• _EXTRACTED TEXT_:
******************************

Experimental fiber-optic quantum communication using hyper-entanglement

Abstract

Quantum mechanics, which was developed in the quarter 20th century, has revolutionized the way of recognizing our real worlds on a fundamental level. Significantly, the onset of the new physical notions made our understanding of the scientific phenomena of “light” more complete in terms of photon quanta, thus resulting in the invention of light technologies such as laser systems, MRI images, solar cells, and more. Recently, the innovative attempts to utilize quantum properties, e.g., an entanglement or uncertainty principle, have led to an emerging field of quantum information science and could have combined the photonic quantum effects with the study of Information science in communication. Thus, the quantum-enhanced field of quantum communication (QC) has appeared, which could further enhance performance features such as capacity, sensitivity, speed, and, especially, “security” for numerous end uses.

Given the guaranteed advantage, significant progress has been achieved in QKD development, reaching the level of maturity required for deployment in real-world scenarios especially on fiber-optic network. Significantly, It has already been demonstrated to operate with conventional fiber-optic technologies on the same telecommunications fiber and over large distances through fiber channel. The transmission distance has exceeded hundreds of kilometers of optical fiber in recent years, and the secure bit rate achievable has reached megabits per second, making QKD applicable for metro-city networks. In this thesis, related aspects of fiber-based QKD technologies are in-depth investigated from the practical perspective of the view. There still remains a critical unsolved gap toward constructing the global fiber quantum network, and many unsolved problems to address. Figuring them out, innovative strategies to address the unsolved issues in fiber-optic channels are proposed and conducted experimentally. The quantum resources required for the fiber-based application in QC systems are studied in-depth. We restrict ourselves to its most promising application, QKD, both point to point and in futuristic networks, and the majority of discussions are intended for its deployment in the most widely-used fiber-optic network. In the following, we represent how the main contents are organized through the thesis.

In Chapter 1, the brief history and key concepts of quantum communications are reviewed for background information, including its most-famous QKD. In addition, the quantum resources for the fiber-based application are also represented for the readers to easily understand throughout the thesis. It is noteworthy that all the experiments and discussions in the thesis entirely depend on entanglement-based quantum communication. Therefore, photon resources like spontaneous four-wave mixing (SFWM), and spontaneous parametric down-conversion (SPDC) sources are critically important and are separately reviewed in Chapter 2.

******************************

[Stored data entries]
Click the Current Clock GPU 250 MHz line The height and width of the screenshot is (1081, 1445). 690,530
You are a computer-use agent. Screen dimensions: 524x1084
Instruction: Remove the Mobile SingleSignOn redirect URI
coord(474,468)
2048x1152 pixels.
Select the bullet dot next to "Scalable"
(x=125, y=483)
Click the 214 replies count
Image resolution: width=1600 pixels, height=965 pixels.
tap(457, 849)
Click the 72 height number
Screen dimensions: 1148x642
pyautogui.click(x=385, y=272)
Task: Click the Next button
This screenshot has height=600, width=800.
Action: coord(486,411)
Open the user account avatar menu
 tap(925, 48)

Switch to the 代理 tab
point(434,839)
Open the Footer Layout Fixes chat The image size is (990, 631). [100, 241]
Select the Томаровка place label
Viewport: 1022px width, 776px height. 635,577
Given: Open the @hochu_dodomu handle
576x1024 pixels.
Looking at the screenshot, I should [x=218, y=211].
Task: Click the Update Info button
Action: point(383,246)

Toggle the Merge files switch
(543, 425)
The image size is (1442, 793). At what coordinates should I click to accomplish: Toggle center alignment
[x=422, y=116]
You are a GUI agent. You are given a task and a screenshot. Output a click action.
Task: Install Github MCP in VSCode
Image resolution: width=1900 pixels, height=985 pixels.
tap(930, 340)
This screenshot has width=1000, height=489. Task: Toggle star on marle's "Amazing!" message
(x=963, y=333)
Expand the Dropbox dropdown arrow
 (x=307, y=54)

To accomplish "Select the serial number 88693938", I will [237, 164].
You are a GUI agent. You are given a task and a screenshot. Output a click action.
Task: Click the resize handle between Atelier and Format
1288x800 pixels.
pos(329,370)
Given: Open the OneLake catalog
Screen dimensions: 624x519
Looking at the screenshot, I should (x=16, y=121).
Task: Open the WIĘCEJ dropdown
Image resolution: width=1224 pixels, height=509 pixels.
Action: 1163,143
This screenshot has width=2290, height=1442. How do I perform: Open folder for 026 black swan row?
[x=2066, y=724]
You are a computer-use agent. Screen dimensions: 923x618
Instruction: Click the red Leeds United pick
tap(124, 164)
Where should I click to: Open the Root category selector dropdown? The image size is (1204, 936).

******************************

• _PROBLEM TO SOLVE_: Pick up the abstract on fiber-optic quantum communication after its final sentence and continue writing it. The records stand apart from the abstract on fiber-optic quantum communication.

• _ANSWER TO THIS EXERCISE_:
In Chapter 3, we experimentally demonstrate a well-designed photon source which is built up on a micro/nanofiber. One of the biggest hurdles to adopting the QKD protocols into a well-established classical network lies in insufficiently developed photon resources; quantum communications have required robust, versatile, and bright photon sources. Over the past few decades, the spontaneous parametric down-conversion (SPDC)-based (2) non-linear crystals have been used for quantum optics experiments due to their advantages. However, the SPDC scheme operates primarily in the free space environment, therefore exhibiting a non-compatible nature in fiber-based systems, e.g., high coupling loss. Here, we address these issues by effectively designing a fiber-based entangled photon source generated by the spontaneous four-wave mixing process in a micro/nanofiber (MNF). The performances as a photon source are theoretically and experimentally investigated.

In a quantum network involving multiple communicating parties, an important goal is to establish high-quality pairwise entanglement among the users without introducing multiple entangled-photon sources which would necessarily complicate the overall network setup. Moreover, it is preferable that the pairwise entanglement of photons is in the time-bin degree of freedom as the photonic time-bin qubit is ideally suited for fiber-optic distribution. Ahead of proving a field-deployable quantum communication network involving multiple users, an experimental distribution of high-quality entangled qubits over long-distance fiber channels, especially using the time- bin modes due to its outstanding robustness, is proposed and conducted in Chapter 4, which proves the significance of our study in long-range quantum communication. Then, we report an experimental demonstration of a field-deployable quantum communication network involving multiple users in Chapter 5, all of whom share pairwise entanglement in the time-bin degree of freedom of photons. In particular, by utilizing a single spontaneous-parametric down-conversion (SPDC) source which produces a broadband pair of photons and the wavelength-division demultiplexing/multiplexing technology, all the communicating parties within the network are always simultaneously ready for quantum communication.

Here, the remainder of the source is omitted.